Can't spell Whitney without "W"
Attorney Whitney Hawke won not-guilty verdicts this week for a client charged with two counts of violating a domestic violence no-contact order.
Hawke’s client and the alleged victim in the case share custody of a child. Hawke’s client lives near where her child’s father works, and in April she was pulled over by a Vancouver police officer because her vehicle had one headlight burnt out. The officer ran checks on people in the vehicle and discovered there was a no-contact order prohibiting the driver from being with the passenger. He arrested Hawke’s client for violating the order.
Two months later, a different Vancouver police officer stopped Hawke’s client, this time for failing to wear her seat belt. Again, her child’s father was in the car, and again she was arrested for violating the order. The child’s father had asked a judge to lift the order after the first arrest, but his request was denied.
At the Sept. 13 trial in Clark County District Court, a deputy prosecutor from the Domestic Violence Prosecution Center called the two VPD officers to testify. She did not call the alleged victim to the witness stand.
Hawke, however, did have him testify. He’s 6-foot-3 and weighs more than twice as much as Hawke’s client. He told the jurors that the first time he was found by police in the vehicle, he had been walking home from work and saw her drive by and when she was at a stop sign he got in and told her to give her a ride. The second time, she had showed up at his sister’s house to pick up their child and he got in her vehicle and demanded she give him a ride.
During closing arguments, Hawke asked jurors what her client was supposed to do when her child’s father got into her car.
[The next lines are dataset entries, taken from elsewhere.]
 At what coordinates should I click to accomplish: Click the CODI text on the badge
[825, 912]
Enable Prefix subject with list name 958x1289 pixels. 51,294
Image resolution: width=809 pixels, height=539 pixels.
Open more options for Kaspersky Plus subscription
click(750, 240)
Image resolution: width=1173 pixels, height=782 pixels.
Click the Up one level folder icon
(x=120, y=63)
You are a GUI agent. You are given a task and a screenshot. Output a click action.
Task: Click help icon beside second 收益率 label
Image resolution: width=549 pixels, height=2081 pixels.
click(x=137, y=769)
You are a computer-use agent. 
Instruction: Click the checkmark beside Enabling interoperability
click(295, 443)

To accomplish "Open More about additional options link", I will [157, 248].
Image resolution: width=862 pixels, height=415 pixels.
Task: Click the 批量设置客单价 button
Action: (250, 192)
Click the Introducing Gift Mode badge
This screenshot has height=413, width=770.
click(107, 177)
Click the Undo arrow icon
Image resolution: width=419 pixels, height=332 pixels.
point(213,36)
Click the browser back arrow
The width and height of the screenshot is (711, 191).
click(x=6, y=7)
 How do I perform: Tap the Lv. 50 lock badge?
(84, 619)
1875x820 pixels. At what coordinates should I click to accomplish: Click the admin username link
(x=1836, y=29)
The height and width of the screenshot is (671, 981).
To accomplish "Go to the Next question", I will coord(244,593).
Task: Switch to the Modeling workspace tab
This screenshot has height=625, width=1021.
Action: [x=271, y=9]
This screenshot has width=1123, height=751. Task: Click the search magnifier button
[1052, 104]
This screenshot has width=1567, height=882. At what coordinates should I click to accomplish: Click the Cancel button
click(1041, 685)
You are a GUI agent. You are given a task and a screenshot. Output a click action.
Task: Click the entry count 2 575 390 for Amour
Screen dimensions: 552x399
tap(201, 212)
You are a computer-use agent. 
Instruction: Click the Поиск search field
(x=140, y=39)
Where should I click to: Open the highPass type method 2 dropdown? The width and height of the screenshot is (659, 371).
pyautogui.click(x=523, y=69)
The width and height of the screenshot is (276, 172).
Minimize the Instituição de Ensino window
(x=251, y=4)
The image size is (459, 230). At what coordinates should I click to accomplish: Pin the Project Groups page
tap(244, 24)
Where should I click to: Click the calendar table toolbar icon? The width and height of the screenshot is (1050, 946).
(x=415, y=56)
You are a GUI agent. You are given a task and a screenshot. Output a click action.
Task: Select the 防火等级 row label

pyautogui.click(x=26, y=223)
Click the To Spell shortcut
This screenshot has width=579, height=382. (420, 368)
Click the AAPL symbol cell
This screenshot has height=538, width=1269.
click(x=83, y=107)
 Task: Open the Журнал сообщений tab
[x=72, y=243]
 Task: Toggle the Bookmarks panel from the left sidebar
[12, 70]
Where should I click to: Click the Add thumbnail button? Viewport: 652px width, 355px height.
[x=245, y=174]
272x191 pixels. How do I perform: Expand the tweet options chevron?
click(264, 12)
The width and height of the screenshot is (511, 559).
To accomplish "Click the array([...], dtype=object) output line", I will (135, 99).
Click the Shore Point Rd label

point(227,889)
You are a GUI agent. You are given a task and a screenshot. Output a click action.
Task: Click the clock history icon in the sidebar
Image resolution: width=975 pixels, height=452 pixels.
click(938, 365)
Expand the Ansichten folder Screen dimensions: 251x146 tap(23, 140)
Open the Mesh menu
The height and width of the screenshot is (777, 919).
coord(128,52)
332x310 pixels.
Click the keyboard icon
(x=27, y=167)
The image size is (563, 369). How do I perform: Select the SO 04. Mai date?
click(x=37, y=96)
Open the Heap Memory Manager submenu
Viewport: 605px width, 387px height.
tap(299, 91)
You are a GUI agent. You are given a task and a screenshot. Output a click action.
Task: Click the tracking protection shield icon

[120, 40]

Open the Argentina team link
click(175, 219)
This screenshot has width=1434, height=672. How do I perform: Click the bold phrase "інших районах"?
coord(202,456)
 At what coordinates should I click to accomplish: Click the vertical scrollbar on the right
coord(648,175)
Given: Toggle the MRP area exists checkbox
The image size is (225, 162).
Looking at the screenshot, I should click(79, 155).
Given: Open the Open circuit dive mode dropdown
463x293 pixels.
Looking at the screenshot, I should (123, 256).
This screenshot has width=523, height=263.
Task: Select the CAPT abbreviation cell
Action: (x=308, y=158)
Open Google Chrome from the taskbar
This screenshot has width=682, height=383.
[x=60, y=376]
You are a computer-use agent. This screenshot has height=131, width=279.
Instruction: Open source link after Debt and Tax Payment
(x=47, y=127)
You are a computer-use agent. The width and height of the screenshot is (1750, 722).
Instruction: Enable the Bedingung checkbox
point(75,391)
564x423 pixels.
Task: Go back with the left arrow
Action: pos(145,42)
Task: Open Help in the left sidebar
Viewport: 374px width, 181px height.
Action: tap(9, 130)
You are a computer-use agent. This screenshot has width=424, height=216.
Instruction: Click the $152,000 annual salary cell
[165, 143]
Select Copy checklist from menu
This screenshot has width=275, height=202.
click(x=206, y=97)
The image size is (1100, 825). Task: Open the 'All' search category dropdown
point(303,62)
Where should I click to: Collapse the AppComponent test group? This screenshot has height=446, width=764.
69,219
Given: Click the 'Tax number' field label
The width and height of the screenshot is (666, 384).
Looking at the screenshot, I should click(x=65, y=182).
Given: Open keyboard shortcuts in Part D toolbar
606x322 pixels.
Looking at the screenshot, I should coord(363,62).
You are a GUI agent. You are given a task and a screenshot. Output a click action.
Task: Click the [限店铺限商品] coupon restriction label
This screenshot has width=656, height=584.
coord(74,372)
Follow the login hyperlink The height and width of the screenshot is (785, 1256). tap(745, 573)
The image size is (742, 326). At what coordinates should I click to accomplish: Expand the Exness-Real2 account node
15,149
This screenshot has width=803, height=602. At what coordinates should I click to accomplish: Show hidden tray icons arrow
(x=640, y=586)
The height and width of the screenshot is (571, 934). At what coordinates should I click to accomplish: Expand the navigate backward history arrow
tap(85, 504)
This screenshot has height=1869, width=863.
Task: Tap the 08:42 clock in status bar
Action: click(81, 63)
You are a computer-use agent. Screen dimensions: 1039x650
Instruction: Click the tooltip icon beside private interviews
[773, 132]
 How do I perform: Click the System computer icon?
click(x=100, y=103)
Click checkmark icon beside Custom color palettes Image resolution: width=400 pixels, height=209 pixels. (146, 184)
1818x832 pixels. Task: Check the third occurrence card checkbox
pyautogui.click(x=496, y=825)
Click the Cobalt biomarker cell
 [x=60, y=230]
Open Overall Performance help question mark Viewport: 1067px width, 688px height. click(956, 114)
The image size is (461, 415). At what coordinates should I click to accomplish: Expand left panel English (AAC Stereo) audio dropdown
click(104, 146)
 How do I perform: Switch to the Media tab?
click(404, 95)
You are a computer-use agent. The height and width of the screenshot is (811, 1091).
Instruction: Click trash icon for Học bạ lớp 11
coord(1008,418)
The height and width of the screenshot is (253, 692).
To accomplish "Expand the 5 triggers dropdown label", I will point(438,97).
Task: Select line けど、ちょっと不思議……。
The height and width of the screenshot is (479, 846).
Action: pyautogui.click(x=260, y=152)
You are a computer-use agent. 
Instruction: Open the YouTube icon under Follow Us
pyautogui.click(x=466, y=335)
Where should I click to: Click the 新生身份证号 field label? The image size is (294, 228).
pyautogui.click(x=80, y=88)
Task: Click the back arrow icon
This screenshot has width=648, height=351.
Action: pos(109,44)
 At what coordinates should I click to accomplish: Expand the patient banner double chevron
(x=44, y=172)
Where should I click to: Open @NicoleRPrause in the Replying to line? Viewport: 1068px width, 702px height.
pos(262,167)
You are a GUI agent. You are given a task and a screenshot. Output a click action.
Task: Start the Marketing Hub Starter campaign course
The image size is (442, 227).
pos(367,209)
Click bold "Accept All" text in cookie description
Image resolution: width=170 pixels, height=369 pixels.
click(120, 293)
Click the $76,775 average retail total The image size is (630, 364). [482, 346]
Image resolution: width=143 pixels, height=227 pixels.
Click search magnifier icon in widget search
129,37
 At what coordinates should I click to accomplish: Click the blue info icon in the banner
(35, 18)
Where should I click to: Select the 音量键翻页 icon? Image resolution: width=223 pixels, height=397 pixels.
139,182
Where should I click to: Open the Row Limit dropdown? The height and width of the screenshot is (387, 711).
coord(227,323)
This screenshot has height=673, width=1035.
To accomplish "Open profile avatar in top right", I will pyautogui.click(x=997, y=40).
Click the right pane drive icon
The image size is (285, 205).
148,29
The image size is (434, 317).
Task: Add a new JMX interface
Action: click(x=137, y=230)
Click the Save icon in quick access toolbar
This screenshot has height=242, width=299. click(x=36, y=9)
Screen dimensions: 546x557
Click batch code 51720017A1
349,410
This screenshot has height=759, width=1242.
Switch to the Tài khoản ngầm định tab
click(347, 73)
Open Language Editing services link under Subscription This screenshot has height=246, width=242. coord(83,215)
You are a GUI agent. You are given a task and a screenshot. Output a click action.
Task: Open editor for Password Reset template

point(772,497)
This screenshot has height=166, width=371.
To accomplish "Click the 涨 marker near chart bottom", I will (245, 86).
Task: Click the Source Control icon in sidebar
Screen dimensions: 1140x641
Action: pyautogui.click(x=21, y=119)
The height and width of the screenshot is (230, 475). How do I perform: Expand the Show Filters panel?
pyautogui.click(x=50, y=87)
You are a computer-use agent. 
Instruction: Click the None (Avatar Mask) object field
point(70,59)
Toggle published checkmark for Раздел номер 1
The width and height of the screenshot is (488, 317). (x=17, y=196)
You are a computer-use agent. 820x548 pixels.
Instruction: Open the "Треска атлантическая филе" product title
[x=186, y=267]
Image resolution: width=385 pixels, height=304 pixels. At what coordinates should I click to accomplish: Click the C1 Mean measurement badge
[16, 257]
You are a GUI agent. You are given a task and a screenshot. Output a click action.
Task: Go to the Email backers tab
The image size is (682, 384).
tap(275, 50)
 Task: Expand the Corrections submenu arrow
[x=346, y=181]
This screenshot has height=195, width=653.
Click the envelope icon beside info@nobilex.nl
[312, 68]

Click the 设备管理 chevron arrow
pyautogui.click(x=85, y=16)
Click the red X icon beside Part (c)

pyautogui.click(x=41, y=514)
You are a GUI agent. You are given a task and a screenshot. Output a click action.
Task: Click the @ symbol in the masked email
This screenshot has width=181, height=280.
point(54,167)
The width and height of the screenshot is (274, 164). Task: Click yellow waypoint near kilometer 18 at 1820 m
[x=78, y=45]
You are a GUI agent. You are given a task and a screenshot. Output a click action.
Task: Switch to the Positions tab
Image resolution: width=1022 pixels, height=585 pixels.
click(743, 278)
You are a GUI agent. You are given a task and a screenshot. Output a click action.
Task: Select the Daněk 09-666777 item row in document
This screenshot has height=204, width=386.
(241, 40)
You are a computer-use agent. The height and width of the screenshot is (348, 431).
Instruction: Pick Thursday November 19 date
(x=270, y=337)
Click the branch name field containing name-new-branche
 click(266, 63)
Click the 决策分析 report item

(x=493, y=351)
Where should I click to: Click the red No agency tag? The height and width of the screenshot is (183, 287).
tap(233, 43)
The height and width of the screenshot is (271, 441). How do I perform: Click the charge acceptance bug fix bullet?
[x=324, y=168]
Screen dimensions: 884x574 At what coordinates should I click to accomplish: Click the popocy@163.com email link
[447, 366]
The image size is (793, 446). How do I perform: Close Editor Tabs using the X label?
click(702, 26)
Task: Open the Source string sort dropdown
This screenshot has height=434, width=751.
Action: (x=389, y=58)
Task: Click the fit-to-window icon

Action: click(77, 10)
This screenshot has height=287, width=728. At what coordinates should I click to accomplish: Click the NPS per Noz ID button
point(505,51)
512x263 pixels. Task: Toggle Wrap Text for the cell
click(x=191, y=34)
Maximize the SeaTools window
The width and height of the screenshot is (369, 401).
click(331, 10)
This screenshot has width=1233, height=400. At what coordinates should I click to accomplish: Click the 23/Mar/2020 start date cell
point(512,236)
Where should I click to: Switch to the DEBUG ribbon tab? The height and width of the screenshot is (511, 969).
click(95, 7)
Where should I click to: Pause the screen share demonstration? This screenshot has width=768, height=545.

Each time, her young child was in the car.
She also discussed what the phrase “guilty beyond a reasonable doubt” means, and told jurors that if they felt her client was under duress at the time and felt as though she had no choice but to give her child’s father a ride, that was reason to find her not guilty of knowingly and intentionally violating the no-contact order.
The jurors deliberated about 35 minutes before returning the not-guilty verdicts.
Violating a no-contact order is a gross misdemeanor, punishable by up to one year in jail. The no-contact order that led to these two cases was eventually lifted.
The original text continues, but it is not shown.